---------- Text section ----------

Succession Planning: 9 Things Principals Should Consider

planningDo you have a succession plan for your firm?

If you have even an inkling of what comes after you hang up your hat or pass on, you’re doing better than many of your competitors. According to a CNBC report on a well-known U.S. trust company’s survey of “millionaire business owners,” nearly two-thirds of American business owners have no succession plan in place.

Principals frequently underestimate the time and expense required to devise an airtight succession plan; worse, many of those that do try to get their proverbial houses in order make common, easily avoidable mistakes in the process.

These are nine factors to consider whilst creating your plan.

  1. Your Business vs. Your Personal Retirement Plan

Your business is not your personal retirement plan. Your business is not your personal retirement plan. Your business is not your personal retirement plan.

Say it as many times as you need to keep it straight. And live by it — now, next year, next decade.

Just as your employees no doubt save privately for their own golden years, you too should set aside funds and assets — trusts, tax-advantaged retirement accounts — to ensure you’ll be well taken care of once you step back from day-to-day management. Under no circumstances should you assume that the sale of your company will be sufficient to fund your retirement, particularly if your business is on the smaller side or you’ve yet to commission a formal appraisal.

  1. Establish the Proper Business Structures and Vehicles Ahead of Time

It takes years — not months, years — to establish the proper business structures and vehicles to efficiently house your firm’s liquid and non-liquid assets. If you don’t do so with enough time to spare, you may find yourself scrambling to tie up loose ends when you should be looking ahead to post-retirement downtime.

  1. Letting Fear of the Unknown Overwhelm Rationality

As an entrepreneur, you know all too well that known unknowns and unknown unknowns can challenge the best-laid plans. Just as you don’t allow fear of unlikely downside events to interfere with rational business decisions, you shouldn’t let worries about a murky future impact sensible succession planning activities. Do your best to assess the risks and benefits of your strategy, then trust that your plan will play out as you envision.

  1. Identify the Next Generation’s Key Leaders and Roleplayers

For your succession plan to work, you need to know precisely who will succeed you — that is, who will occupy the positions of leadership and responsibility that you and key members of your generation will eventually cede. Well before setting your succession plan in motion, you need to identify these roleplayers and begin the grooming process. Even without surprises or unforeseen setbacks, this is a multi-year endeavor.

---------- Supplied material ----------

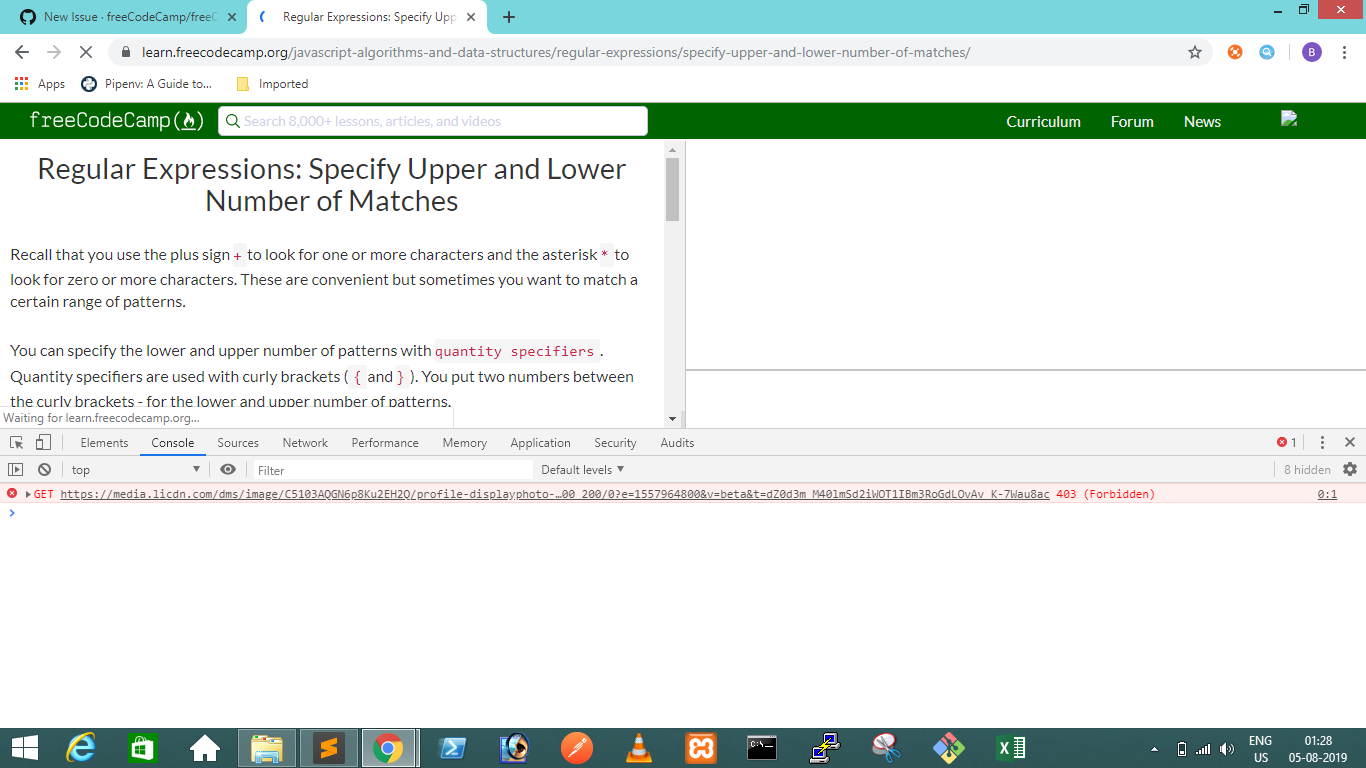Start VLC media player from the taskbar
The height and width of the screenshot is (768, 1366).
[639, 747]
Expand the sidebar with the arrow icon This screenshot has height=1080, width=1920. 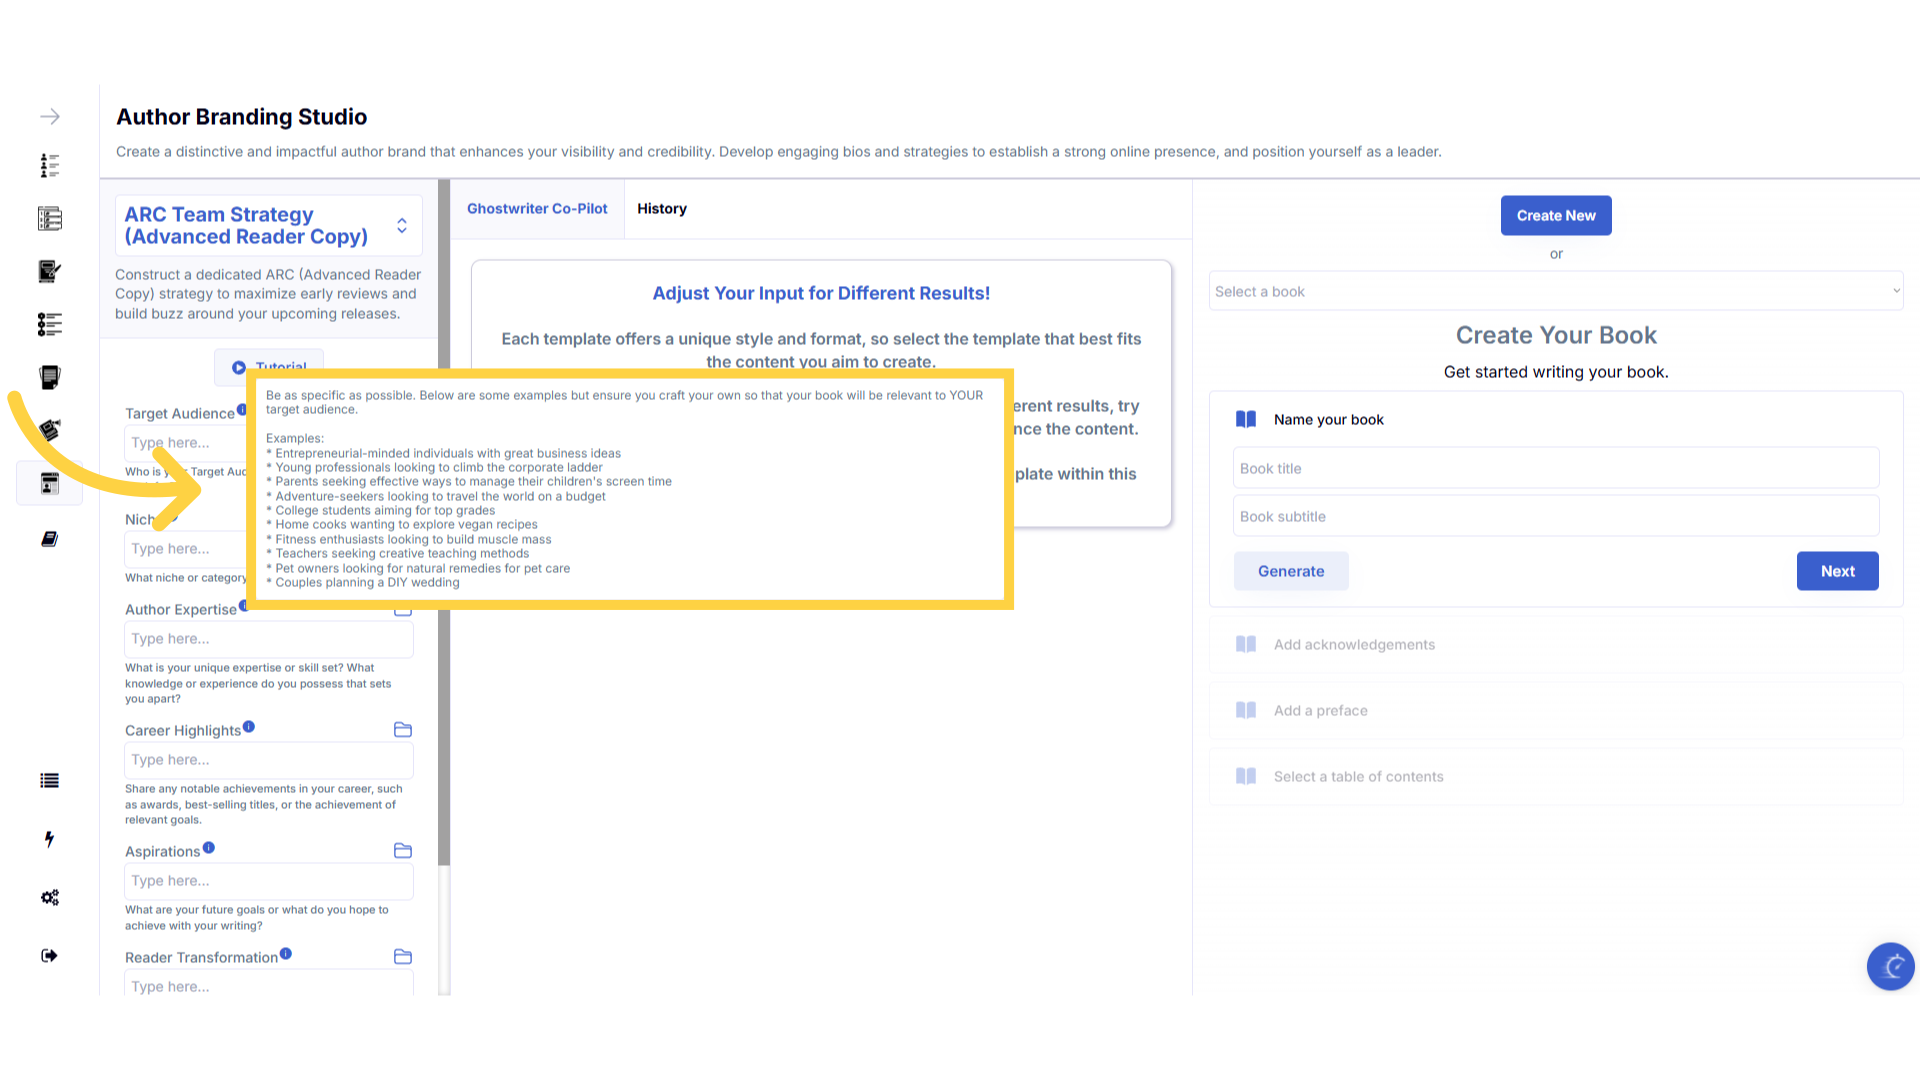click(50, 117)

----------

*Task instructions*:
A. In the succession planning article, what share of American business owners have no succession plan in place?
B. Reproduce word for word everything in the succession planning article from "planningDo you have" down to "creating your plan.".
C. According to the succession planning article, why should principals set up the proper business structures and vehicles well ahead of time?

*Answers to the exercise*:
A. Nearly two-thirds of them.

B.
planningDo you have a succession plan for your firm?

If you have even an inkling of what comes after you hang up your hat or pass on, you’re doing better than many of your competitors. According to a CNBC report on a well-known U.S. trust company’s survey of “millionaire business owners,” nearly two-thirds of American business owners have no succession plan in place.

Principals frequently underestimate the time and expense required to devise an airtight succession plan; worse, many of those that do try to get their proverbial houses in order make common, easily avoidable mistakes in the process.

These are nine factors to consider whilst creating your plan.

C. Setting up the structures that efficiently house a firm's liquid and non-liquid assets takes years, not months. Principals who leave too little time may end up scrambling to tie up loose ends when they should be looking ahead to post-retirement downtime.